M. Zefzafi est emprisonné depuis la fin mai, tout comme plus de 150 personnes appartenant au "hirak" ("la mouvance"), le nom donné localement au mouvement de contestation dans le Rif.
Un des avocats de la défense, Said Benhammani, a déclaré à l'AFP à l'issue d'une audition de plus de six heures que "Zefzafi a rejeté devant le juge d'instruction toutes les accusations portées contre lui, et affirmé qu'il avait "signé des PV qu'il n'avait pas lus".
Un autre avocat, maître Abdessadek El Bouchtaoui, a lui déclaré que "les détenus (du "hirak") allaient entamer une grève de la faim illimitée le 17 juillet", jusqu'à ce qu'ils soient libérés.
Il a ajouté que la prochaine audition de Zefzafi aurait lieu jeudi, et que les instructions se poursuivraient jusqu'au 27 juillet.
Les avocats de M. Zefzafi avaient initialement indiqué que son procès devait débuter lundi devant la chambre criminelle de la Cour d'appel de Casablanca.
Le chef de la contestation, aux harangues enflammées dénonçant "l'Etat corrompu", fait face à de lourdes charges, notamment "atteinte à la sécurité intérieure".
- Durcissement -
Depuis la mort atroce d'un vendeur de poisson, broyé accidentellement dans une benne à ordures fin octobre à Al-Hoceïma (nord), ce chômeur de 39 ans menait la fronde contre le "makhzen" (pouvoir), au nom de sa région natale du Rif.
Pendant près de huit mois, la petite ville d'Al-Hoceïma et la localité voisine d'Imzouren ont vibré au rythme de manifestations pacifiques pour le développement d'une région historiquement frondeuse, que ses habitants jugent marginalisée et négligée.
La relance par l'Etat d'un vaste plan d'investissements et de chantiers d'infrastructures --avec des visites répétées de ministres-- n'a toutefois pas suffi à désamorcer la colère.
Le mois de mai a été marqué par un net durcissement des autorités dans la gestion des manifestations, de plus en plus réprimées par des forces de l'ordre désormais omniprésentes dans la province.
Dans la foulée de l'arrestation de Zefzafi, la totalité des figures connues du "hirak" ont été interpellés.
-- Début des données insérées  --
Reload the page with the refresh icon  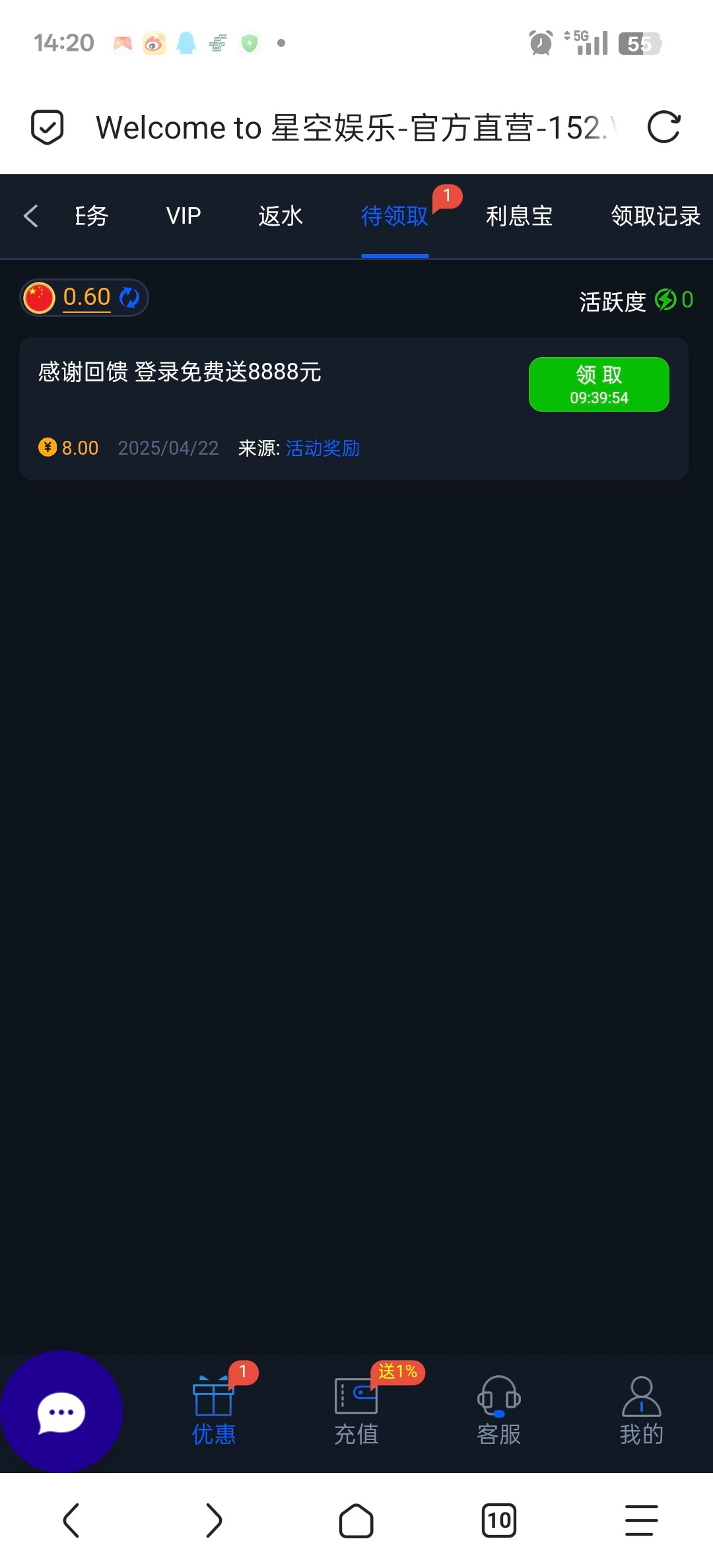pos(663,127)
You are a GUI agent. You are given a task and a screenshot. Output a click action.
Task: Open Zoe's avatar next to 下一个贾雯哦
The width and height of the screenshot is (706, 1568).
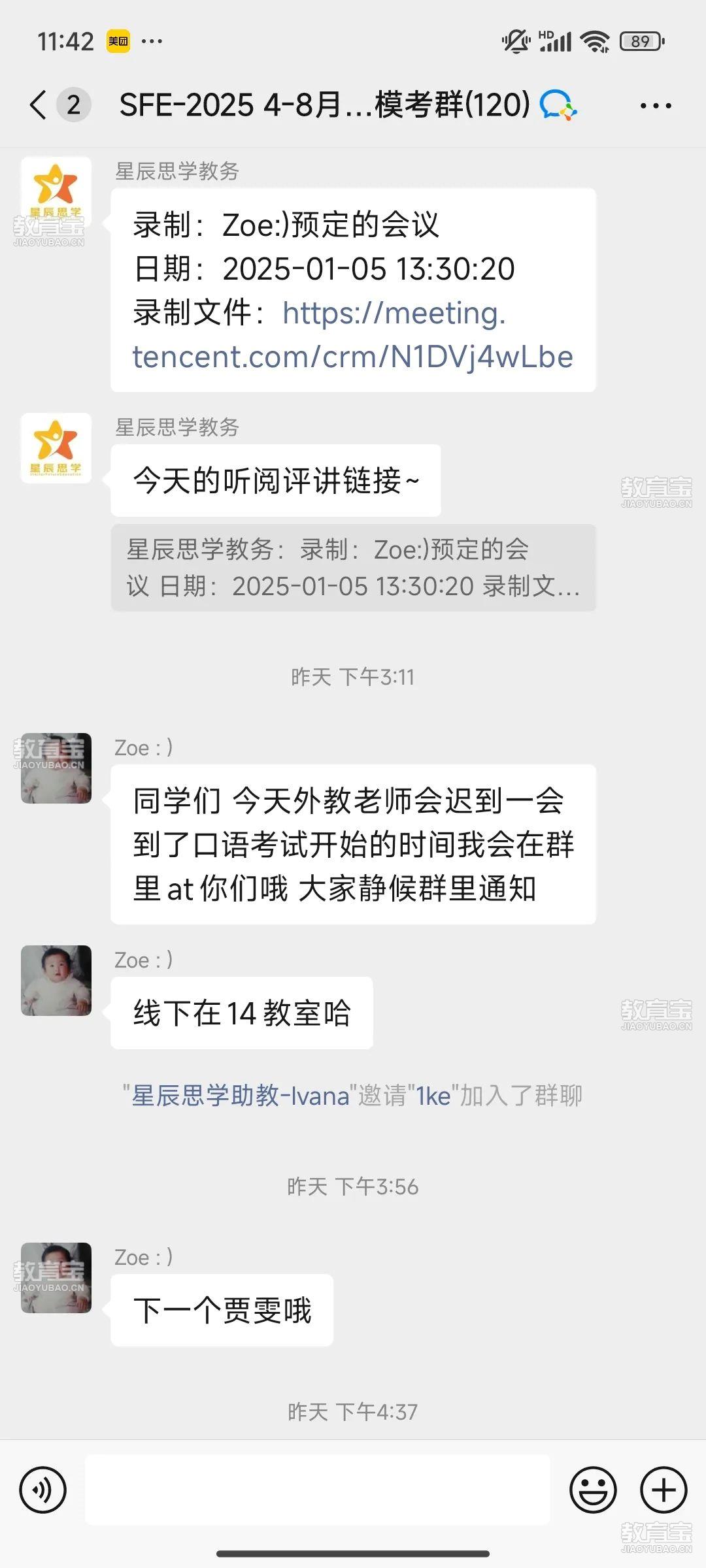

Les heurts se sont également multipliés, les policiers tentant tous les soirs d'empêcher ou de disperser les rassemblements de soutien à ces prisonniers.
Selon un dernier bilan officiel, 176 personnes ont été placées en détention préventive. Cent-vingt sont actuellement jugées, des peines allant jusqu'à 20 mois de prison ont été déjà prononcées.
- Discours du Trône -
Sous la pression, les manifestations ont cessé début juillet. Et la tension est retombée d'un cran avec le retrait des policiers de lieux publics emblématiques à Al-Hoceïma et Imzouren, une mesure décidée par le roi Mohammed VI en signe d'apaisement, selon les autorités locales.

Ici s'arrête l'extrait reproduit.